Comparison of counterion mutants RhoE113Q and VCOPD108A

We compared the retinal release on extended time frames from a rod and cone visual pigments lacking s Schiff base counterion, RhoE113Q and VCOPD108A. Since protonation state of Schiff base in Rho-E113Q mutant is determined by the pH [52-54], we diluted the rhodopsin mutant in pH 8.0 buffer to deprotonate the Schiff base. For both counterion mutants, we used UV light, higher temperatures (20°C) and extended photobleaching (25 s) to activate the unprotonated visual pigment. Remarkably, both RhoE113Q and VCOPD108A showed very similar retinal release kinetics (Fig. 5). We used three irradiation treatments, after which hydroxylamine was added to completely bleach the pigments.

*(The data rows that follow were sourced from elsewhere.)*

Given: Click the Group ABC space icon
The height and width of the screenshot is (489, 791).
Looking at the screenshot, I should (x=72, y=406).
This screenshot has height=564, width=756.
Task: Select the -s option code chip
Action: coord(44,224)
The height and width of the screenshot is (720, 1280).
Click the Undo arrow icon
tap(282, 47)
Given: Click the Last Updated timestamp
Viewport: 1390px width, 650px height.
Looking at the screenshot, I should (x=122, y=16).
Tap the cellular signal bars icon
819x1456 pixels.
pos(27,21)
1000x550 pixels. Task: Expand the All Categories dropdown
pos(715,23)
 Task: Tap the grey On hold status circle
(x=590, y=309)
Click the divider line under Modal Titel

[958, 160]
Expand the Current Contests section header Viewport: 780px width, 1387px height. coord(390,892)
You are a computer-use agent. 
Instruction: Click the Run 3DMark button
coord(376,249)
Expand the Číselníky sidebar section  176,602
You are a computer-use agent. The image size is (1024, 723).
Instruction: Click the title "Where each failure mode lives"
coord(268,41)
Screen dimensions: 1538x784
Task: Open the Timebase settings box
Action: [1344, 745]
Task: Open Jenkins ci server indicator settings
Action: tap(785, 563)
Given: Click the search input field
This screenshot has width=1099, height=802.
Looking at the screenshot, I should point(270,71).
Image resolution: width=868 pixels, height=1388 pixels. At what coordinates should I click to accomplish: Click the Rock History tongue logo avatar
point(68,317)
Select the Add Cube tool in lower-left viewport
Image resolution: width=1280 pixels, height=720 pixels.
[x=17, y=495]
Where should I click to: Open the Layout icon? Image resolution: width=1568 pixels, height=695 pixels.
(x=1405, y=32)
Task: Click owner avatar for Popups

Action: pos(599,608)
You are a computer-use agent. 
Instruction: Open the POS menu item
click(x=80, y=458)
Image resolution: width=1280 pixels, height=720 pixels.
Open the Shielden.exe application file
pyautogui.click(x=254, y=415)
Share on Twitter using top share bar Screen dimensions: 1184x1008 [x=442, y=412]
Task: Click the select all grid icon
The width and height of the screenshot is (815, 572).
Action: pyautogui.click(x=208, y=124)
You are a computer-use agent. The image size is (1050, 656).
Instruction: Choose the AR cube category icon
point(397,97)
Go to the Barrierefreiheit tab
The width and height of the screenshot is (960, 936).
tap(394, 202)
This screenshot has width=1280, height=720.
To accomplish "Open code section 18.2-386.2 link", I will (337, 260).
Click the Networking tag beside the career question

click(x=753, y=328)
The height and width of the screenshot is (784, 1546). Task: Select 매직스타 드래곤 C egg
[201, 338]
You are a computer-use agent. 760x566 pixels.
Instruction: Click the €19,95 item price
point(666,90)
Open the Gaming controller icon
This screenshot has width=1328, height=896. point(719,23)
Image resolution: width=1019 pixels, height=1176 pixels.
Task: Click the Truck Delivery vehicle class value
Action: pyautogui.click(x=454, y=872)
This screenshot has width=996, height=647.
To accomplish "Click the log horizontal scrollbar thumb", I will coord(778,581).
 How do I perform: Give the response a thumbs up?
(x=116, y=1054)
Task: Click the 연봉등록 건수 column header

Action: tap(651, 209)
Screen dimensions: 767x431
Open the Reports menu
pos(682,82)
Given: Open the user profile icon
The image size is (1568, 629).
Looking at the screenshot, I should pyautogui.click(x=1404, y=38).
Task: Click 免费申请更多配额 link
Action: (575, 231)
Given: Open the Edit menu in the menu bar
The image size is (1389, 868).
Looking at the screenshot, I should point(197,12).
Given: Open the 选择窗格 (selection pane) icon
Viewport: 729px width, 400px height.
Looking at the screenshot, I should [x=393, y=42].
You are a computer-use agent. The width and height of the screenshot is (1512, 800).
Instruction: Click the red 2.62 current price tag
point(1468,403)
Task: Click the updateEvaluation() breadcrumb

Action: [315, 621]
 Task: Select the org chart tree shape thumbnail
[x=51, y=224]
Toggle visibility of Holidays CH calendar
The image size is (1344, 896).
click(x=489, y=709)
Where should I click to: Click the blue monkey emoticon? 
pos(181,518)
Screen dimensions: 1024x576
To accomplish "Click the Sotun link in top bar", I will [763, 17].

The average rate of retinal release for RhoE113Q and VCOPD108A was 6.8 min. These observations strongly suggest that the primary counterion acts as the primary catalytic residue necessary for efficient Schiff base hydrolysis in both rod and cone visual pigments.

Figure 5
Comparison of the fluorescence increase of the bovine RhoE113Q counterion mutant with VCOPD108A at 20°C. The former is at pH 8.0 to deprotonate the Schiff base, and the latter is at pH 7.0. Two flashes were sequentially applied (arrowheads) The ...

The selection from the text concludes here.